» **Instructions to follow**
Needed from the entries below: every line that holds the word "pixels".

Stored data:
[Start of Attachment]

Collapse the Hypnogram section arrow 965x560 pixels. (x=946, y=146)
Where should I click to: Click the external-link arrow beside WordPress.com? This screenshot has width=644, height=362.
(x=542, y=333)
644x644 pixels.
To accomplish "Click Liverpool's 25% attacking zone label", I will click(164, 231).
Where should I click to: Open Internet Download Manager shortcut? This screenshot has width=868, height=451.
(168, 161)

[End of Attachment]
[Start of Attachment]

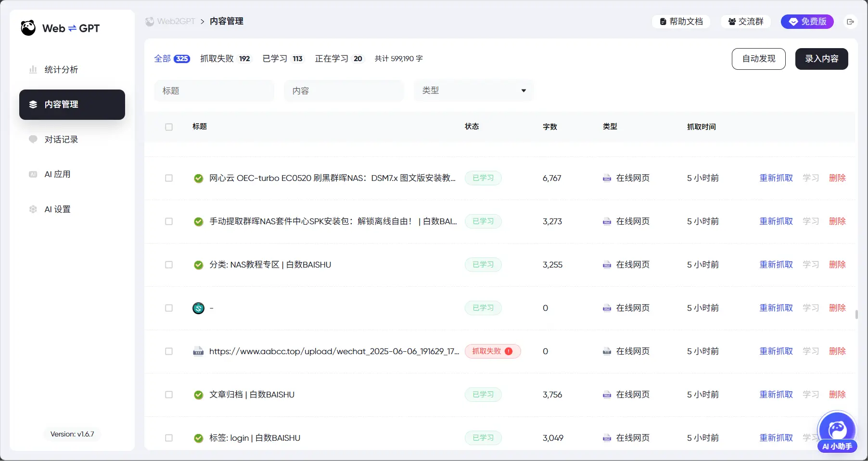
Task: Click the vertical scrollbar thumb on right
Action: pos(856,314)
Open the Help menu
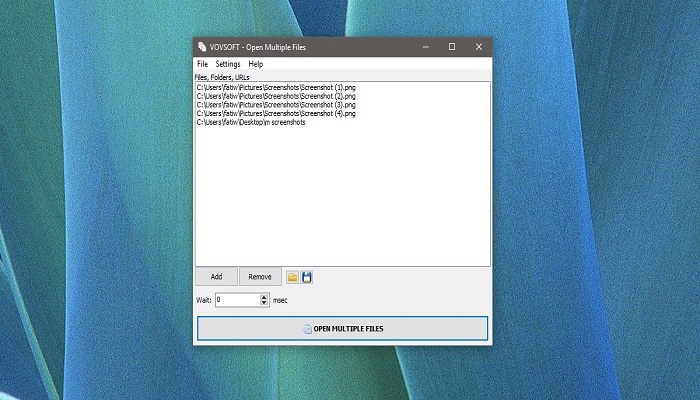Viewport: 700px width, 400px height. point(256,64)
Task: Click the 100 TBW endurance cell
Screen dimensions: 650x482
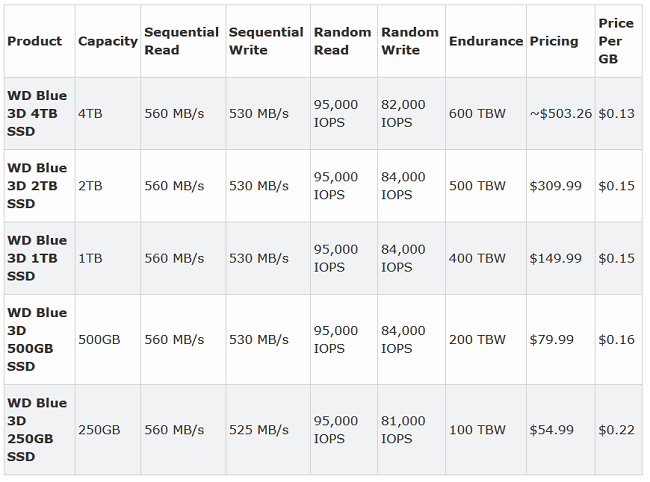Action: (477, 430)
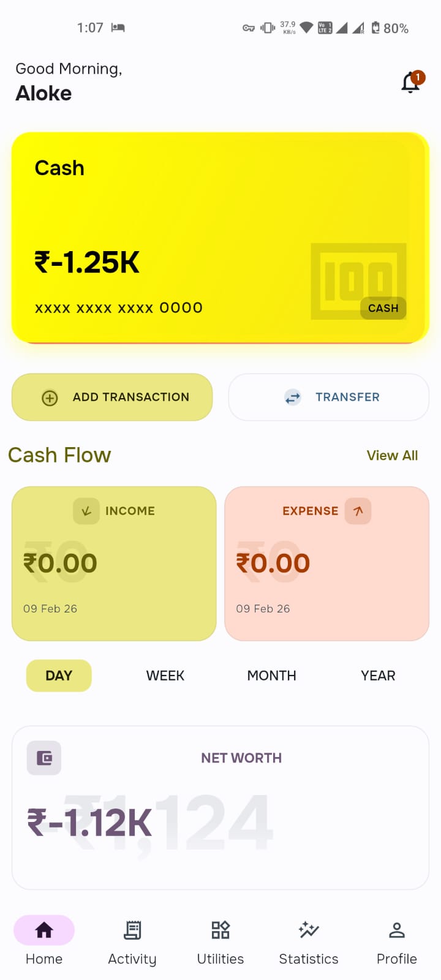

[End of Attachment]

» **Answer below**
Collapse the Hypnogram section arrow 965x560 pixels. (x=946, y=146)
644x644 pixels.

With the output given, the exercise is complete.